### Exercise
Scan the records below for the line with "December 2016 (357, 1471)" and the line with "Big Foamy Head (440, 1296)". Repeat those two lines and every line between them exactly, and nothing else.

(Records from a collection)
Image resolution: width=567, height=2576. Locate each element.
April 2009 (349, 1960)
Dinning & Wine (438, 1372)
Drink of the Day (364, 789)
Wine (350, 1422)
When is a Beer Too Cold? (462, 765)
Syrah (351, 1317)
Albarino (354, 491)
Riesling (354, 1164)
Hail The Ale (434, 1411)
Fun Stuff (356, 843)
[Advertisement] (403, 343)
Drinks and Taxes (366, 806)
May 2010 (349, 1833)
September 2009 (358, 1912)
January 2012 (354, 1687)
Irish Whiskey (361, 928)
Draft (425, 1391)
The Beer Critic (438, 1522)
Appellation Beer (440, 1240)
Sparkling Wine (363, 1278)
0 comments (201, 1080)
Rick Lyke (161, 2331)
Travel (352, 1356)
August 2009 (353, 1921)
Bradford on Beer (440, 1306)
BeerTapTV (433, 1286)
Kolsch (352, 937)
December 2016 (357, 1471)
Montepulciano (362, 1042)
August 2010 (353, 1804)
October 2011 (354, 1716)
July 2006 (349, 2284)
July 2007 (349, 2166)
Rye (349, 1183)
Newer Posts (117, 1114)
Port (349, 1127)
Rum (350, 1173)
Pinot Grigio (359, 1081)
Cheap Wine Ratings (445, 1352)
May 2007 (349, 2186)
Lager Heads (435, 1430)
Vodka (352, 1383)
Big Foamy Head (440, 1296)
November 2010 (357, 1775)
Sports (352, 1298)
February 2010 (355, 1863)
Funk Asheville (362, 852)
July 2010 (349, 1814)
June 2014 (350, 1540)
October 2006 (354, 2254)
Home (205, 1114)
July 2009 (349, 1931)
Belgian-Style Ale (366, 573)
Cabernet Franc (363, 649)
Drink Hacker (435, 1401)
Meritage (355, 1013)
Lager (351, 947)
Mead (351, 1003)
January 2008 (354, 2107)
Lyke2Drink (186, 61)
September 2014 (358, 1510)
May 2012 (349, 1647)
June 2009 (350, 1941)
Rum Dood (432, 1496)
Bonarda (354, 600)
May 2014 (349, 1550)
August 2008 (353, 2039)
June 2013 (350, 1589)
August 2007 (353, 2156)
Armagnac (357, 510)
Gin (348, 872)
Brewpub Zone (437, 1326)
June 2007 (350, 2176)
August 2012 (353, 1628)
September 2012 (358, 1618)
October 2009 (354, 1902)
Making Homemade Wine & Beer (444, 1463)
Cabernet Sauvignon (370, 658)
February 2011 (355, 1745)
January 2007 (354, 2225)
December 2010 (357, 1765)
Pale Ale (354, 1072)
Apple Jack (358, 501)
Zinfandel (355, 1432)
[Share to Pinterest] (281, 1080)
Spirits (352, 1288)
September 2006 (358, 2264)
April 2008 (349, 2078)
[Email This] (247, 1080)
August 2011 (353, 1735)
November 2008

### Response to this task
December 2016 (357, 1471)
Montepulciano (362, 1042)
August 2010 (353, 1804)
October 2011 (354, 1716)
July 2006 (349, 2284)
July 2007 (349, 2166)
Rye (349, 1183)
Newer Posts (117, 1114)
Port (349, 1127)
Rum (350, 1173)
Pinot Grigio (359, 1081)
Cheap Wine Ratings (445, 1352)
May 2007 (349, 2186)
Lager Heads (435, 1430)
Vodka (352, 1383)
Big Foamy Head (440, 1296)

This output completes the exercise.